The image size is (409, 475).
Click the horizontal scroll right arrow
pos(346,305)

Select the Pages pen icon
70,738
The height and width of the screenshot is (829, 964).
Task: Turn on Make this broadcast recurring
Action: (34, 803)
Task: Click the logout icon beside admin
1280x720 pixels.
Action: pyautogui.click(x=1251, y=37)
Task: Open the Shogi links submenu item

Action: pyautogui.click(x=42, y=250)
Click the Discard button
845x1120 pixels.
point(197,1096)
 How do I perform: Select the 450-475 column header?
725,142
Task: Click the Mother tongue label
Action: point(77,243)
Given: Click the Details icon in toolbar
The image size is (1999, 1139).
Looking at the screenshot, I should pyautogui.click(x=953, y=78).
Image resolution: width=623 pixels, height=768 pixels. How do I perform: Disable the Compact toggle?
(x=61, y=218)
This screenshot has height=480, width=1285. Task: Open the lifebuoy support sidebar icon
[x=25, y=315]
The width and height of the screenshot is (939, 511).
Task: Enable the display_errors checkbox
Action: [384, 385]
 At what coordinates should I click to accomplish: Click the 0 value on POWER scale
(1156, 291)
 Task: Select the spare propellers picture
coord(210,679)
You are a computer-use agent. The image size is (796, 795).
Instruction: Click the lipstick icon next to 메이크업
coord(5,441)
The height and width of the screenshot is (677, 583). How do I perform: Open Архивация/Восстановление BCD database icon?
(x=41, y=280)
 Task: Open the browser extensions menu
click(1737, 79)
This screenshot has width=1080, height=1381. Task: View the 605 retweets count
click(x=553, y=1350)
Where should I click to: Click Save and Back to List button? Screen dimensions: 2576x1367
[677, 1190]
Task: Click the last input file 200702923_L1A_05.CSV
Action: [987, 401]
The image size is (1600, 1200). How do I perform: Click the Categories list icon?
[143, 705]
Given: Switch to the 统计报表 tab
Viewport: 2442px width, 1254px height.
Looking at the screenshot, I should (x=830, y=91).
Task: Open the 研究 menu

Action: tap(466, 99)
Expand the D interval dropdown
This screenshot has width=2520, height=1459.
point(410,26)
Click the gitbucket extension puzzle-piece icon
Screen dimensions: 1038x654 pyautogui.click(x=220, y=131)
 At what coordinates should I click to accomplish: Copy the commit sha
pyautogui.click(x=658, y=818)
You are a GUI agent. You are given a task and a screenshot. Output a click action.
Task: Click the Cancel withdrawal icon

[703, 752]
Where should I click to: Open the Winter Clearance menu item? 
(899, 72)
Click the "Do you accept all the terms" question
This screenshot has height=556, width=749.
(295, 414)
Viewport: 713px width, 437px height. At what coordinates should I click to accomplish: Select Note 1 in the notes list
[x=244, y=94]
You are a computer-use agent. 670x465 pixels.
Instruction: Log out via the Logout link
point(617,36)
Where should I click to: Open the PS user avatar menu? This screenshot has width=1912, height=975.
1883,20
· · · · ·
* **Task goal**
Reproduce every record above with each "icon" renamed to "symbol", leaving everything else unchanged.

* **Output of the task**
The image size is (409, 475).
Click the horizontal scroll right arrow
pos(346,305)

Select the Pages pen symbol
70,738
The height and width of the screenshot is (829, 964).
Task: Turn on Make this broadcast recurring
Action: (34, 803)
Task: Click the logout symbol beside admin
1280x720 pixels.
Action: pyautogui.click(x=1251, y=37)
Task: Open the Shogi links submenu item

Action: pyautogui.click(x=42, y=250)
Click the Discard button
845x1120 pixels.
point(197,1096)
 How do I perform: Select the 450-475 column header?
725,142
Task: Click the Mother tongue label
Action: point(77,243)
Given: Click the Details symbol in toolbar
The image size is (1999, 1139).
Looking at the screenshot, I should pyautogui.click(x=953, y=78).
Image resolution: width=623 pixels, height=768 pixels. How do I perform: Disable the Compact toggle?
(x=61, y=218)
This screenshot has height=480, width=1285. Task: Open the lifebuoy support sidebar symbol
[x=25, y=315]
The width and height of the screenshot is (939, 511).
Task: Enable the display_errors checkbox
Action: [384, 385]
 At what coordinates should I click to accomplish: Click the 0 value on POWER scale
(1156, 291)
 Task: Select the spare propellers picture
coord(210,679)
You are a computer-use agent. The image size is (796, 795).
Instruction: Click the lipstick symbol next to 메이크업
coord(5,441)
The height and width of the screenshot is (677, 583). How do I perform: Open Архивация/Восстановление BCD database symbol?
(x=41, y=280)
 Task: Open the browser extensions menu
click(1737, 79)
This screenshot has width=1080, height=1381. Task: View the 605 retweets count
click(x=553, y=1350)
Where should I click to: Click Save and Back to List button? Screen dimensions: 2576x1367
[677, 1190]
Task: Click the last input file 200702923_L1A_05.CSV
Action: [987, 401]
The image size is (1600, 1200). How do I perform: Click the Categories list symbol?
[143, 705]
Given: Switch to the 统计报表 tab
Viewport: 2442px width, 1254px height.
Looking at the screenshot, I should (x=830, y=91).
Task: Open the 研究 menu

Action: tap(466, 99)
Expand the D interval dropdown
This screenshot has width=2520, height=1459.
point(410,26)
Click the gitbucket extension puzzle-piece symbol
Screen dimensions: 1038x654 pyautogui.click(x=220, y=131)
 At what coordinates should I click to accomplish: Copy the commit sha
pyautogui.click(x=658, y=818)
You are a GUI agent. You are given a task and a screenshot. Output a click action.
Task: Click the Cancel withdrawal symbol

[703, 752]
Where should I click to: Open the Winter Clearance menu item? 
(899, 72)
Click the "Do you accept all the terms" question
This screenshot has height=556, width=749.
(295, 414)
Viewport: 713px width, 437px height. At what coordinates should I click to accomplish: Select Note 1 in the notes list
[x=244, y=94]
You are a computer-use agent. 670x465 pixels.
Instruction: Log out via the Logout link
point(617,36)
Where should I click to: Open the PS user avatar menu? This screenshot has width=1912, height=975.
1883,20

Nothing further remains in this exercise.